** About this exercise **
Up to and including the line with "You are a computer-use agent. The image size is (1568, 705).", copy the records below exactly from their first line.
START Records
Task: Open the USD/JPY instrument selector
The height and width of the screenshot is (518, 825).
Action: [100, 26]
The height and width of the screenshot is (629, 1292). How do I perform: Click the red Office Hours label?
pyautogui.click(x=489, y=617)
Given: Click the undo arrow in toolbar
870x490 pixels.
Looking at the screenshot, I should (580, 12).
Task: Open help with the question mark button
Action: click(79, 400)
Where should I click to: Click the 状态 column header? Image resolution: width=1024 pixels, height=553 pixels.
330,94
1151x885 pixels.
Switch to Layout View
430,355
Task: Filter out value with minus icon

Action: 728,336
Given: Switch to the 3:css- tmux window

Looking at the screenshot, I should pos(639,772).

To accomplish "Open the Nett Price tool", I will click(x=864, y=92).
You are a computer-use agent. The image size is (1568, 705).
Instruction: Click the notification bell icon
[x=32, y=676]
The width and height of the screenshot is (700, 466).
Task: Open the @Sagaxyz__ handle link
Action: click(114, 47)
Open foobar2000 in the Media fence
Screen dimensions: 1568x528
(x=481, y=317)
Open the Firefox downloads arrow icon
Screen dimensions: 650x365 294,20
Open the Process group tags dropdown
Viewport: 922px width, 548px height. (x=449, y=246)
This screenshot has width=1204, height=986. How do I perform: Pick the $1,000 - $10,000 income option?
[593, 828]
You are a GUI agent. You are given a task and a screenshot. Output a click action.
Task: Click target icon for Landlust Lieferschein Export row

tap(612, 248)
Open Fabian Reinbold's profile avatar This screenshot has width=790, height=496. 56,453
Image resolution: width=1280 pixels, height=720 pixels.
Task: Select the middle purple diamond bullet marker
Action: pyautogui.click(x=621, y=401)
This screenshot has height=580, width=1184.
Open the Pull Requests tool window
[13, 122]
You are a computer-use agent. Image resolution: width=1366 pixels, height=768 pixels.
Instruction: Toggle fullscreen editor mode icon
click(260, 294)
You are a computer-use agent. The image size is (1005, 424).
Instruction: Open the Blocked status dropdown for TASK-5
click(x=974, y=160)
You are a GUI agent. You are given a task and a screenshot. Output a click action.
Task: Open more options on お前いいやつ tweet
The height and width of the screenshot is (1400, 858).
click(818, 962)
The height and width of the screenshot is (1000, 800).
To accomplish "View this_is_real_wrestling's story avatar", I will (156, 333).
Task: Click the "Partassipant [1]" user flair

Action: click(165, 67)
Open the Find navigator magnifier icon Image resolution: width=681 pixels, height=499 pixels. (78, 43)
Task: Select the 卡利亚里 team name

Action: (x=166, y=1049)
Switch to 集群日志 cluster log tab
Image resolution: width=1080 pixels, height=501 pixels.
END Records
** Your solution **
Task: Open the USD/JPY instrument selector
The height and width of the screenshot is (518, 825).
Action: [100, 26]
The height and width of the screenshot is (629, 1292). How do I perform: Click the red Office Hours label?
pyautogui.click(x=489, y=617)
Given: Click the undo arrow in toolbar
870x490 pixels.
Looking at the screenshot, I should (580, 12).
Task: Open help with the question mark button
Action: click(79, 400)
Where should I click to: Click the 状态 column header? Image resolution: width=1024 pixels, height=553 pixels.
330,94
1151x885 pixels.
Switch to Layout View
430,355
Task: Filter out value with minus icon

Action: 728,336
Given: Switch to the 3:css- tmux window

Looking at the screenshot, I should pos(639,772).

To accomplish "Open the Nett Price tool", I will click(x=864, y=92).
You are a computer-use agent. The image size is (1568, 705).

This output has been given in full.